Im Rahmen dieser „Energy-as-a-Service„-Vereinbarung liefert HoSt Group die schlüsselfertige Technologie für erneuerbare Energien und bleibt Eigentümer und Betreiber der Anlage. Dieses Modell bietet dem Energieabnehmer ein umfassendes Servicepaket: HoSt übernimmt die Investition, die Genehmigungsverfahren und den täglichen Betrieb für mindestens 12 Betriebsjahre, während der Industriekunde ausschließlich in den Bezug der erzeugten nachhaltigen Energie investiert. Dieses Projekt stellt eine Gesamtinvestition von rund 35 Millionen Euro durch die HoSt Group dar, während der industrielle Energieendabnehmer keine eigene Investition tätigen muss und sich weiterhin auf sein Kerngeschäft konzentrieren kann.

Wirtschaftliche und ökologische Tragfähigkeit

Das von der Rabobank finanzierte Projekt zeigt, dass der Ausstieg aus fossilen Brennstoffen ein wirtschaftlich tragfähiges Geschäftsmodell sein kann – vorausgesetzt, Technologie und Partner passen zusammen. Angesichts steigender CO₂‑Preise im Europäischen Emissionshandelssystem und weiterhin volatiler fossiler Energiekosten ermöglicht dieses Technologie‑ und Dienstleistungsmodell langfristig stabile Energiepreise. Damit bietet es industriellen Wärme- und Stromverbrauchern nicht nur finanzielle Vorteile und Planbarkeit, sondern auch klare ökologische Mehrwerte.

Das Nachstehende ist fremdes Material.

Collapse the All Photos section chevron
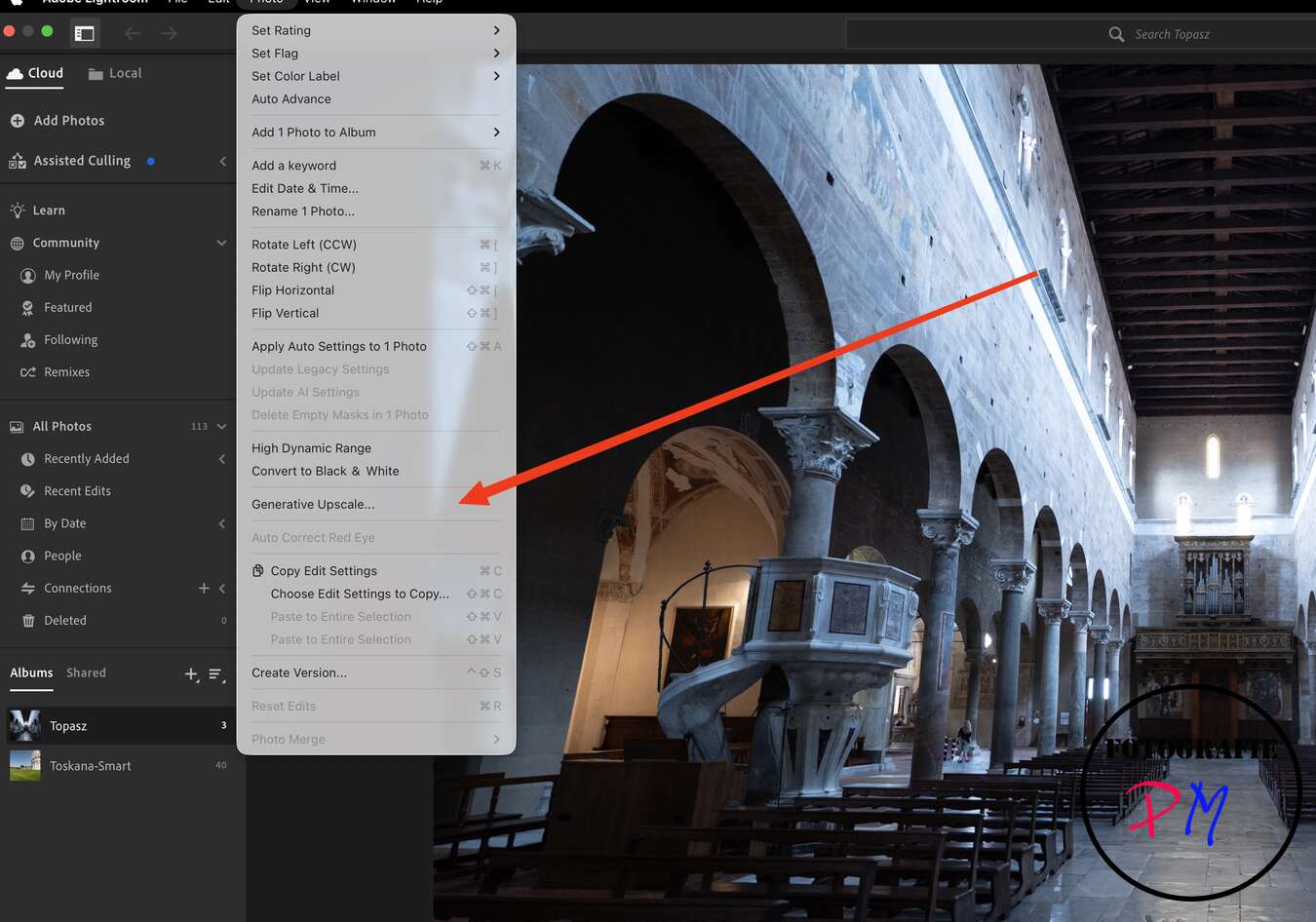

Prozessdampf für die Industrie

Die Anlage liefert kontinuierlich bis zu 30 t/h Hochtemperatur‑Prozessdampf sowie 2 MW elektrische Leistung. Als Brennstoff dient lokal verfügbares Industrierestholz – eine echte Kreislauflösung, die sowohl die strengen EU‑Emissionsvorgaben erfüllt als auch die Anforderungen der Erneuerbare‑Energien‑Richtlinie erfüllt. Die Anlage markiert den Übergang von fossilen Brennstoffen wie Kohle und Erdgas hin zu wettbewerbsfähigen, CO₂‑neutralen Reststoffströmen. Jährlich werden dadurch rund 65.000t CO₂ eingespart.

Dekarbonisierung der Industrie

Der Weg zur CO₂‑Neutralität bietet Industriebetrieben die Chance, ihre Energieversorgung langfristig abzusichern. „Die Industrie benötigt eine verlässliche Energieinfrastruktur, die einen reibungslosen und schnellen Übergang ermöglicht. Durch die Nutzung nachhaltiger Restströme für Hochdruckdampf und Strom decken wir genau den spezifischen Energiebedarf, den industrielle Prozesse erfordern“, erklärt Tjeerd Smit, Geschäftsführer der HoSt Group. „Dieses Projekt zeigt, wie industrielle Anwender ihren wesentlichen Energiebedarf dekarbonisieren können – ohne negative Auswirkungen auf ihre Kernprozesse.“

Marc Schmitz, Leiter Projektfinanzierung Europa bei der Rabobank, erklärt: „Die Energiewende hängt von einer verlässlichen Energieinfrastruktur ab, die die Dekarbonisierung unterstützt und gleichzeitig einen stabilen Betrieb gewährleistet. Als genossenschaftlich organisierte Bank bekennen wir uns klar zur Finanzierung der Energiewende und zur Ermöglichung nachhaltiger Lösungen. Wir sind stolz darauf, HoSt zu unterstützen und darauf, wie dieses Projekt beispielhaft zeigt, wie wettbewerbsfähige, CO₂-arme Energie in dieser entscheidenden Säule der Wärmewende gesichert werden kann.“

Das Projekt ist ein weiterer Baustein der Vision der Group, die Industrie durch hochentwickelte grüne Energiesysteme zu dekarbonisieren. Das Unternehmen verfolgt das Ziel, bis 2032 insgesamt 25 Millionen Tonnen CO₂ einzusparen.